For many Canadian families, no summer is complete without a family camping trip; whether it’s at a local or national park, a cabin, or in the backwoods, Canada is full of great spots to camp and people who love to go discover them. But it wasn’t always this popular. Before the 1870’s, there was little interest in camping. Most people couldn’t afford to take time off work and travel and those who could were more likely to want to relax in a hotel than the forest floor. But in the late-Victorian period, several factors led to the popularisation of camping among the upper and middle-classes. Thus, camp grounds and summer homes became populated with families, hoping to get away from it all in the summer months.

Following the industrial revolution, many Victorians saw their lives becoming filled with modern comforts and amenities, which made it difficult to try new things and feel connected to the natural world. Many viewed this as an issue and began to fanaticise about living off the land, away from urban life. At the same time, there were many books and publications telling romantic and exciting stories about the great American and Canadian frontiers in the West and all of the opportunities that they offered. These books captured imaginations with stories of cowboys and gold miners, explorers and warriors, all seeking a life on the range. As people read them they would start to desire to go and enjoy the great outdoors with their own friends and families. And many did just that.

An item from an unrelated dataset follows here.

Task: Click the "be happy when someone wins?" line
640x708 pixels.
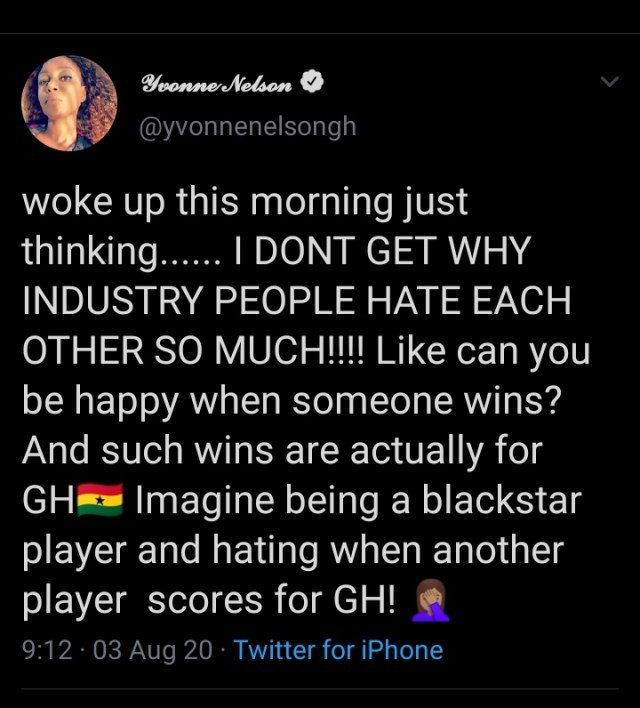Action: tap(292, 401)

Campers and game at Comfort Point, Columbus Camp, Muskoka Lakes, Ont., 1887. (Library and Archives Canada)

Campers and game at Comfort Point, Columbus Camp, Muskoka Lakes, Ont., 1887. (Library and Archives Canada)

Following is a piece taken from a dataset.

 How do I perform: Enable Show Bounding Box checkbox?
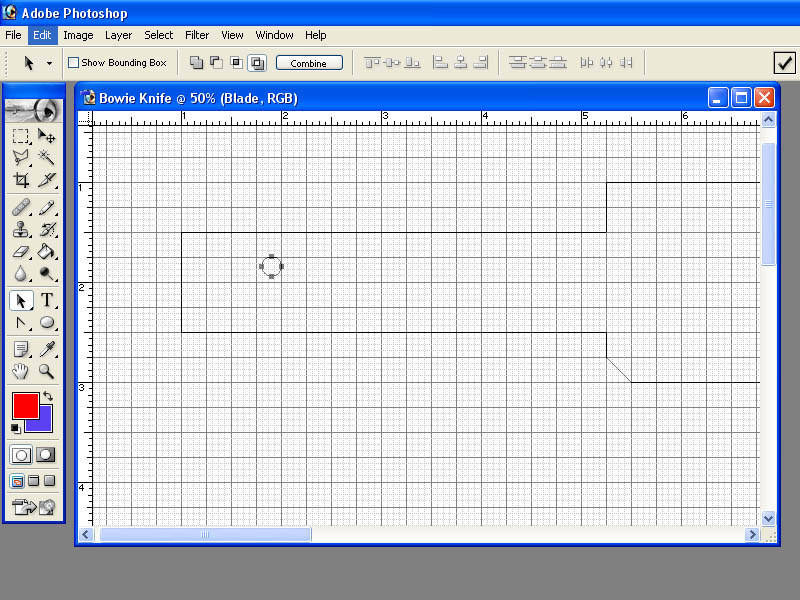(x=73, y=63)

Going camping often entailed many weeks of bringing only the barest of necessities in an attempt to prove that they could easily live off the land. People slept of beds of pine boughs and washed up in rivers and lakes. They observed wild animals and ate many of them too. They hiked, biked, and canoed with abandon, adventuring and exploring as much as they could.

This getting back to nature mean that many families left their servants behind and did all of the chores and work themselves. This led to common role-reversal, as husbands took up housework, like dish and clothes washing, which normally would be the domain of their wives or lady servants. Meanwhile, women often chose to wear men’s clothes and pants rather than long dresses, as they were more practical, which was something that would have been socially unacceptable back in their hometowns.

Boy Scout camp, Lambton, Ontario (Library and Archives Canada)


Boy Scout camp, Lambton, Ontario (Library and Archives Canada)

Not all families opted to go without any servants or assistance while camping; many did hire guides, who were mostly local men who knew the lay of the land. These guides would help them understand how to set up and look after their campsites and show them around. Many were also engaged to cook and clean for the families, so that the campers didn’t have to do it for themselves.

As the concept of camping and living off the land became popular many people sought for more permanent and organised experiences when tackling an outdoors adventure, which led to the establishment of places that provided camp programming, particularly for youth. The YMCA was the first to respond to the desire for summer camps in North America, opening their first camps in the 1880’s and ‘90’s for young adults to attend during their holidays. Other camps run by different churches and community organisations soon followed, offering programs that included activities like canoeing, tenting, and sports for their eager campers. This style of camp continues to exist in various forms and is still quite popular today.

Around the same time, adventure magazines and journals became popular. Boys would read these along with adventure novels that would make camping and hiking exciting and glamourous, causing many to seek to travel the world and live off the land. These books continued to be popular following the end of the Victorian era in 1901, with many becoming best sellers and encouraging youth to get outside and embrace nature. One especially popular publication was Scouting for Boys, written by Lord Robert Baden-Powell, who was a veteran of the Boer Wars. This book prompted the creation of the Scouting Movement, which still exists today as the largest youth organisation world-wide. It also directly influenced the creation of the Guide movement, which was developed as an organisation specifically geared towards young women. Both teach outdoor skills and use camping as a method of delivering their core messages and values.

Boy Scouts and Girl Guides in front of Court House (Library and Archives Canada)


Boy Scouts and Girl Guides in front of Court House (Library and Archives Canada)

Since the Victorian period, camping has become a traditional pastime for many families in Canada, who still use it as a chance to get away from city life and connect with nature. While many of the things we use for camping have changed, right along with the time, camping can still be a lot of fun and a great way to spend your holidays.